Anche il processo, in effetti, è stato lungo e travagliato. Si è concluso con le condanne di Vincenzo Migliore, titolare della ditta Leime di Casoria per la quale il geometra Bruno Misuraca lavorava, di Luigi Russo, direttore dei lavori del cantiere in cui è morto, e di Paolo Sansone, amministratore del condominio nel quale si è aperta la voragine nella quale è precipitato. “Per tutti e tre c'è stata una condanna a un anno e mezzo di reclusione e una provvisionale di 100 mila euro. Ma che nessuno dei tre ha mai pagato, perché sono risultati nullatenenti o inadempienti”. È proprio in questo aspetto, per Misuraca, che lo Stato è più assente: “Le istituzioni fanno pochissimo per le famiglie dei caduti sul lavoro, che spesso vengono considerati solo morti di serie B rispetto alle vittime di tragedie più tutelate, come per la mafia”.
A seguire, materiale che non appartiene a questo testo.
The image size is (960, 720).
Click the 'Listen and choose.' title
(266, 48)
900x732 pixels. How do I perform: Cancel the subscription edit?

“Anime bianche” e il suo videoclip, girato per buona parte in un cantiere, raccontano tutto questo, ma anche e soprattutto la storia privata di una famiglia distrutta da un evento tragico. L'obiettivo è mostrare che Bruno, così come tutte le altre vittime del lavoro, non era un semplice numero: “I caduti sul lavoro sono persone in carne e ossa, dietro le quali ci sono delle famiglie come la mia. Persone che vanno tutelate, in un paese che ha moltissime leggi per la sicurezza sul lavoro, ma che troppo spesso non le applica”.
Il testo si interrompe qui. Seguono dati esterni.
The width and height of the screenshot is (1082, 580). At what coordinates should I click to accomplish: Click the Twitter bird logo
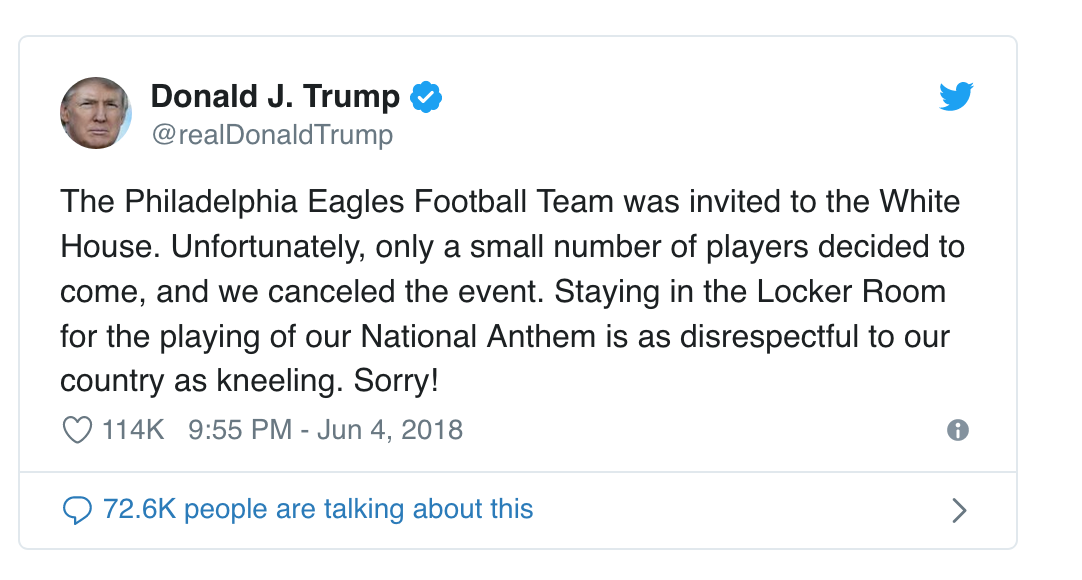[956, 96]
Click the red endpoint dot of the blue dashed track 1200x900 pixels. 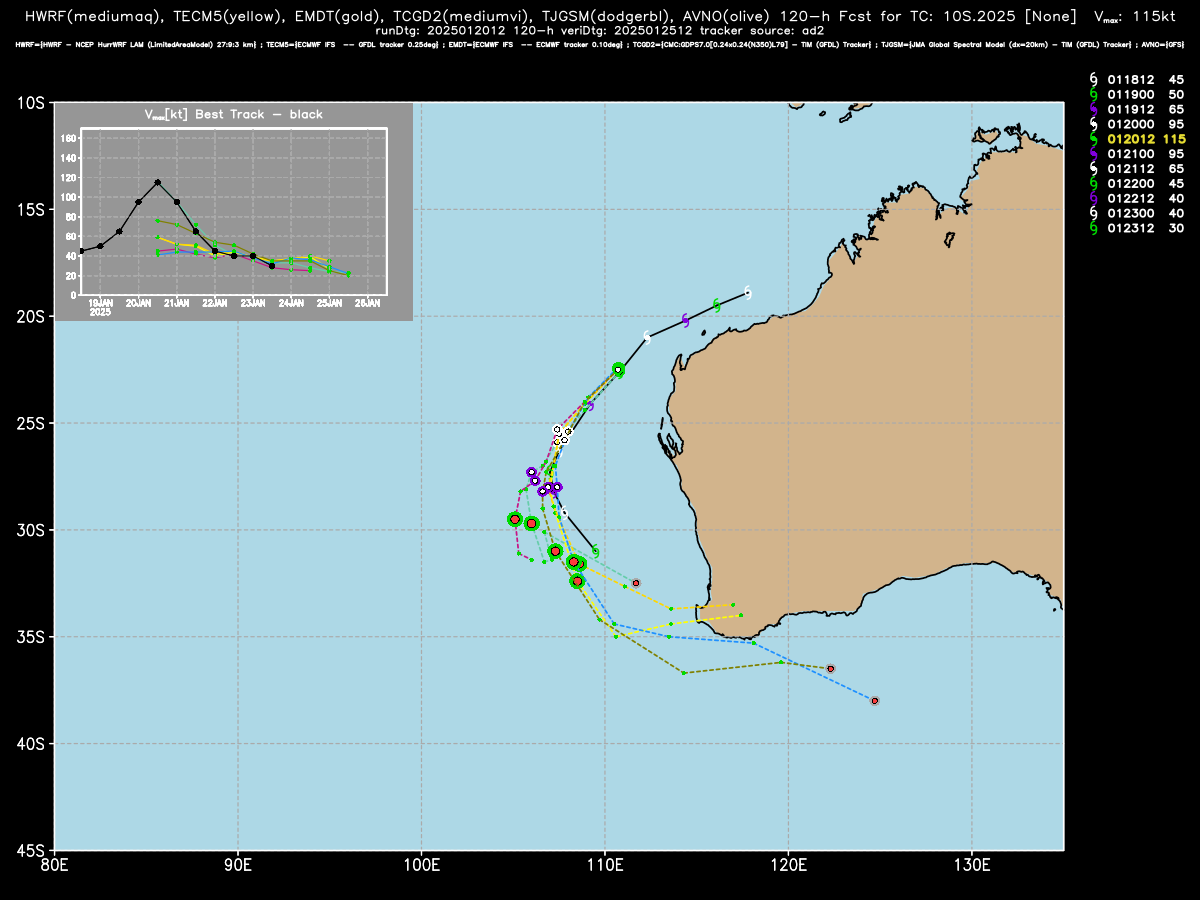pos(875,701)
Bruno Misuraca, però, non è solo una vittima, ma anche un “eroe inconsapevole”, perché grazie al suo sacrificio ha salvato la vita delle 30 famiglie che abitavano nello stabile in cui si è aperta la voragine che lo ha inghiottito. Solo dopo quell'incidente mortale, infatti, il cantiere è stato messo in sicurezza. E proprio “Eroi inconsapevoli” è il titolo del disco del figlio Nando, in uscita a febbraio. Nel progetto, accanto ad “Anime bianche”, troveranno spazio molte altre storie a sfondo sociale. Come quella di Giancarlo Siani, il giornalista precario ucciso dalla Camorra nel 1985, o quella di Pietro Bartolo, il medico che dal 1992 è responsabile delle prime visite a tutti i migranti che sbarcano a Lampedusa. “Storie viste attraverso gli occhi di persone magari incoscienti del loro valore – racconta ancora Misuraca –, ma che hanno tracciato una strada. Perché oltre alle tragedie che hanno vissuto ci mostrano una passione fuori dal comune, che regala a tutti una speranza in più”.

Il sindacato ha accolto con grande favore il progetto “Anime Bianche”. “Quando sono entrato in Fillea la prima volta mi sono sentito a casa – conclude Misuraca –. Sono stato accolto a braccia aperte, come in famiglia. Co-producendo il videoclip mi hanno aiutato moltissimo a diffondere il messaggio di sensibilizzazione che voglio lanciare. Tanto che moltissime persone che hanno vissuto un'esperienza simile alla mia mi stanno contattando per condividere le loro storie con me. Per me è una soddisfazione, ma è soprattutto un punto di partenza”.